Update every row by replacing "screenshot" with "screen capture" and changing nothing else. Leave the pictures out of your answer.
= = = =
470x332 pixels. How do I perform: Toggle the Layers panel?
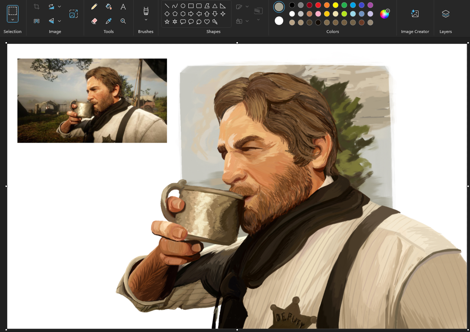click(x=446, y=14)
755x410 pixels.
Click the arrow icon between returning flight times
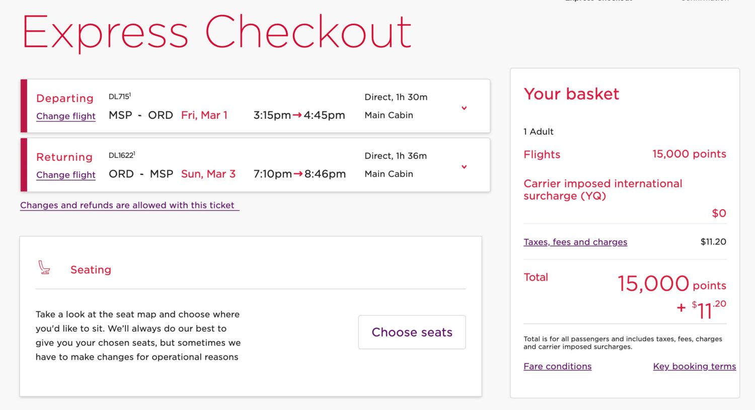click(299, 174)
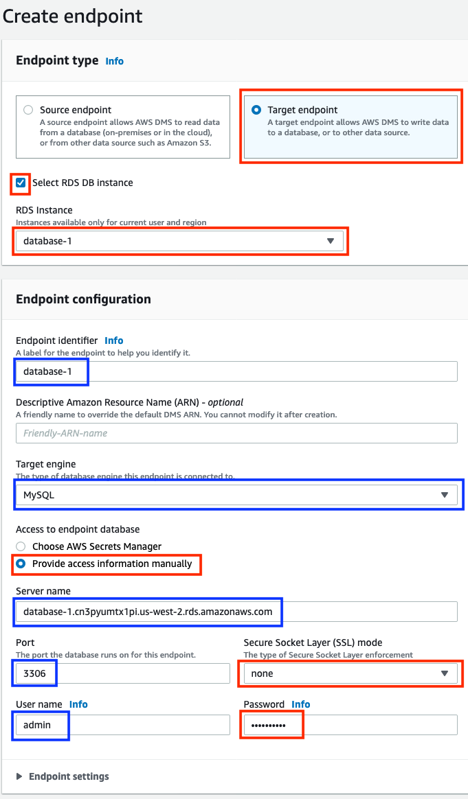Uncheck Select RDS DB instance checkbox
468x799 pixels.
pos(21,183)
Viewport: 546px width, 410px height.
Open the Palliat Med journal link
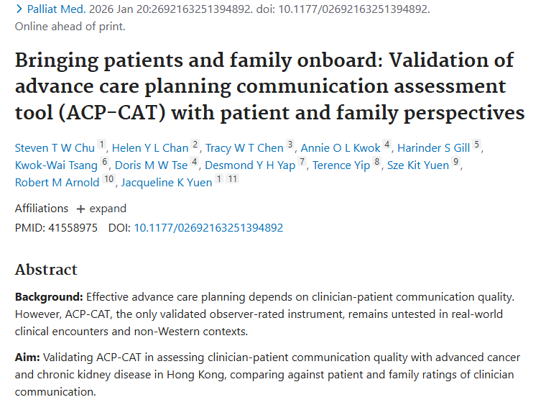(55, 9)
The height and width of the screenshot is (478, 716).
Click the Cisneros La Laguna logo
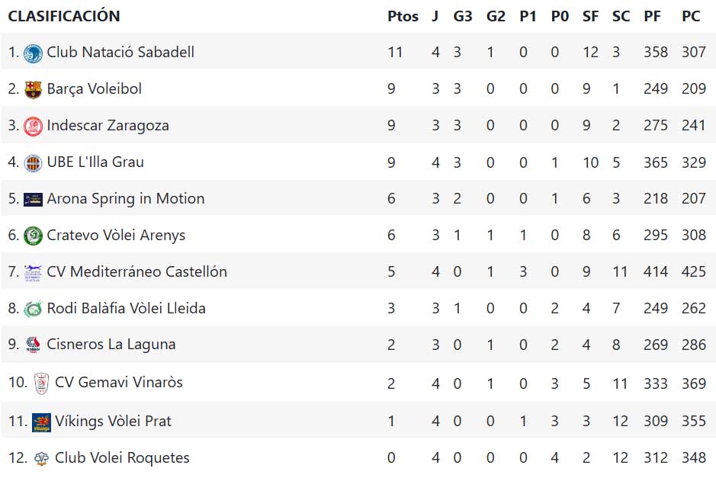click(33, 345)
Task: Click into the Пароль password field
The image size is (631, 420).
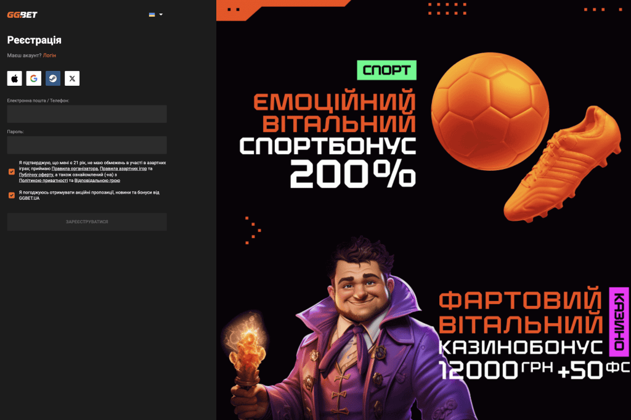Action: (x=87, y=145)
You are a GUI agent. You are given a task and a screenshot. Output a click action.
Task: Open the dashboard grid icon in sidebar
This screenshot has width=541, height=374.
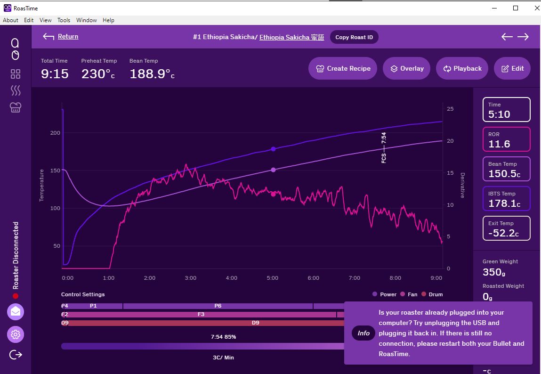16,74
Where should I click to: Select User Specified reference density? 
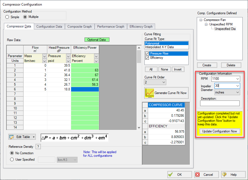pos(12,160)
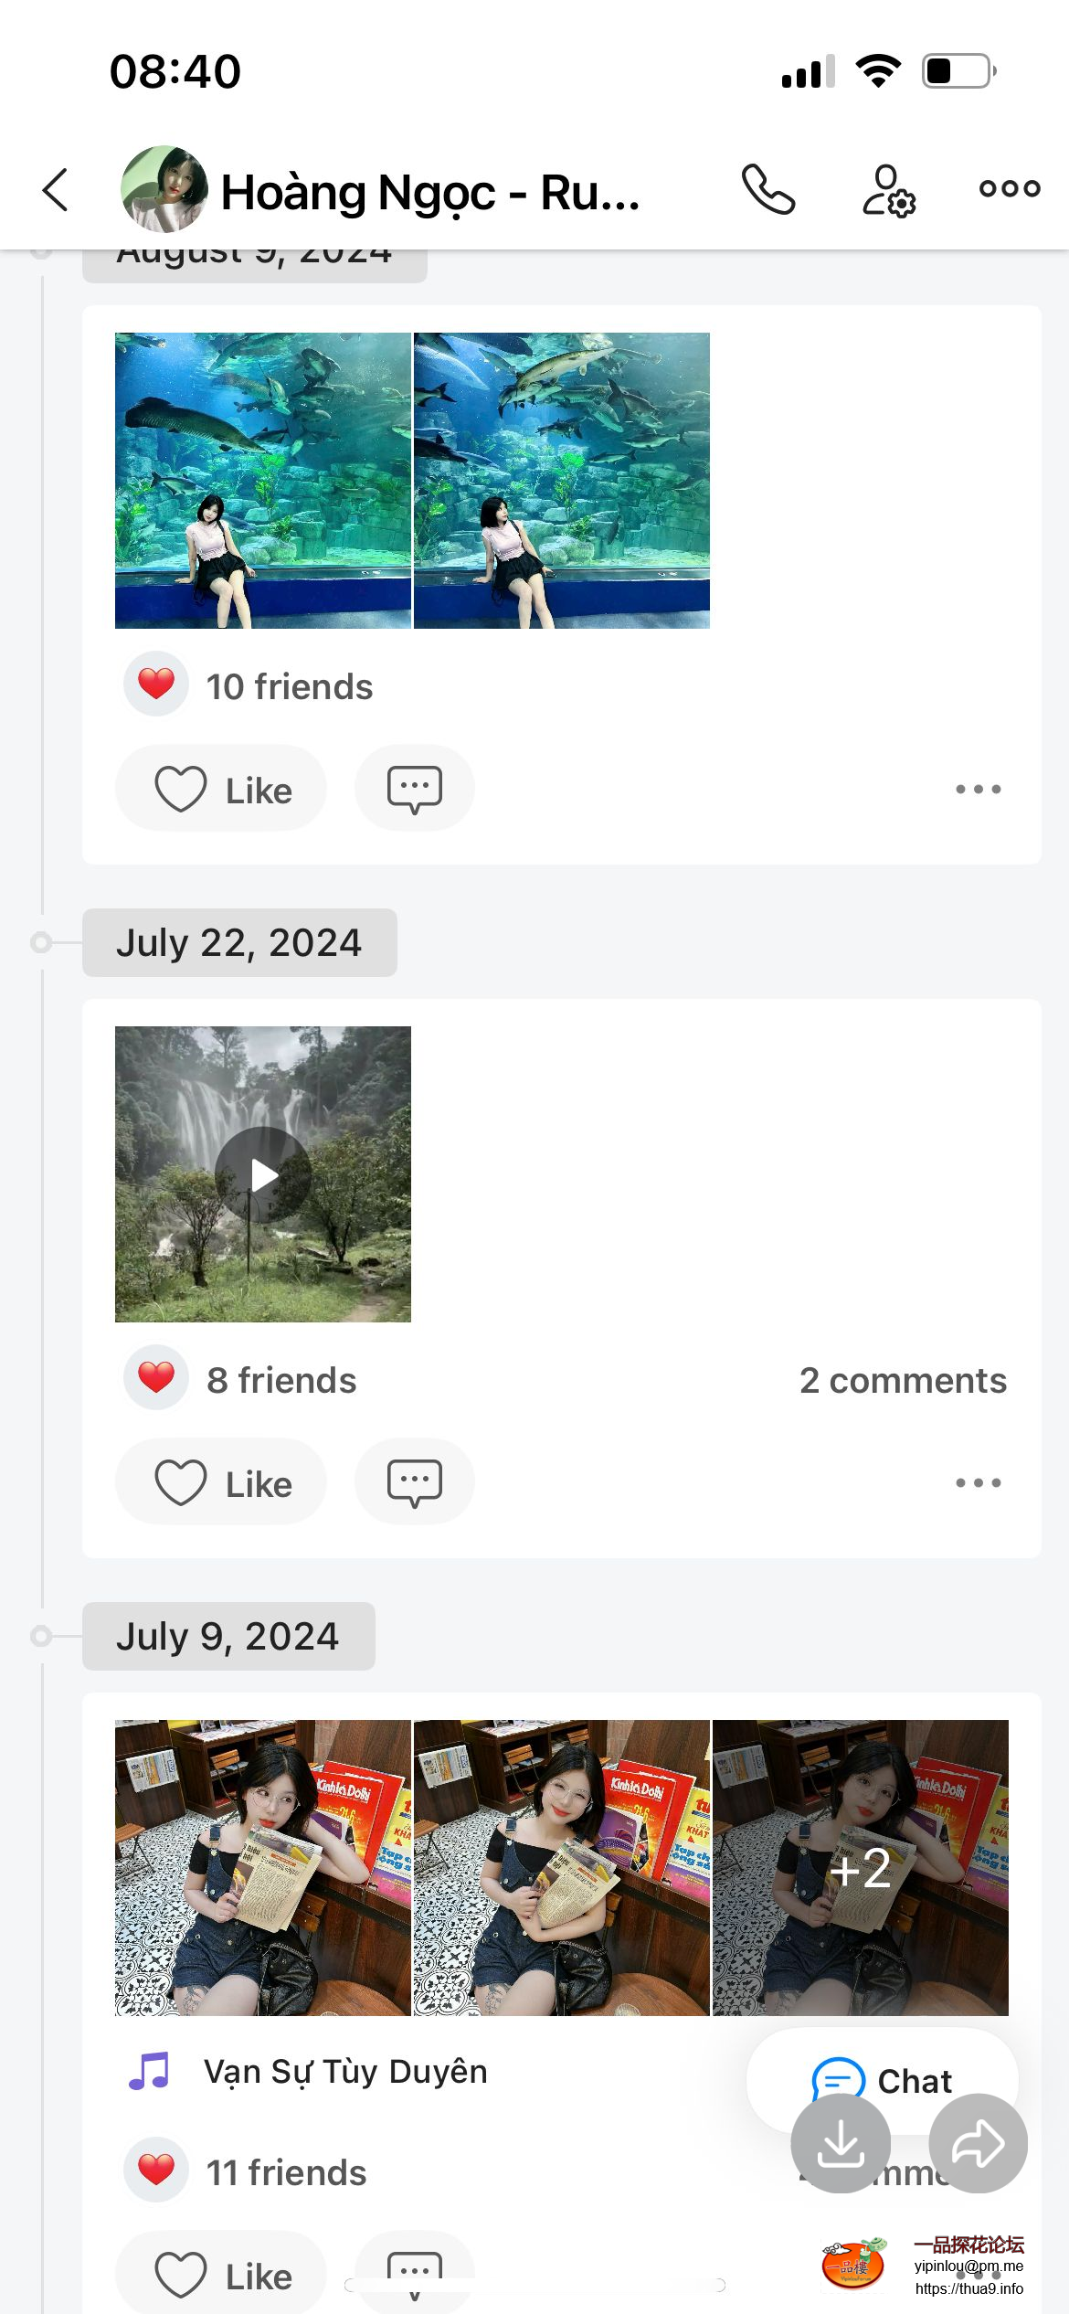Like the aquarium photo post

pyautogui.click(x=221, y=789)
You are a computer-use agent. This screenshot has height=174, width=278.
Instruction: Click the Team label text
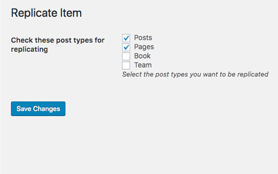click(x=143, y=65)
= = = =
Answer for the task:
470x332 pixels. How do I perform: Toggle the Layers panel?
click(x=446, y=14)
755x410 pixels.
Click the arrow icon between returning flight times
click(299, 174)
Uncheck Select RDS DB instance checkbox
468x799 pixels.
pos(21,183)
Viewport: 546px width, 410px height.
Open the Palliat Med journal link
(55, 9)
The height and width of the screen capture is (478, 716).
Click the Cisneros La Laguna logo
click(33, 345)
Task: Click into the Пароль password field
The image size is (631, 420).
Action: (x=87, y=145)
You are a GUI agent. You are given a task and a screen capture. Output a click action.
Task: Open the dashboard grid icon in sidebar
This screen capture has width=541, height=374.
16,74
Where should I click to: Select User Specified reference density? 
pos(12,160)
Like the aquarium photo post

pyautogui.click(x=221, y=789)
You are a computer-use agent. This screen capture has height=174, width=278.
Instruction: Click the Team label text
click(x=143, y=65)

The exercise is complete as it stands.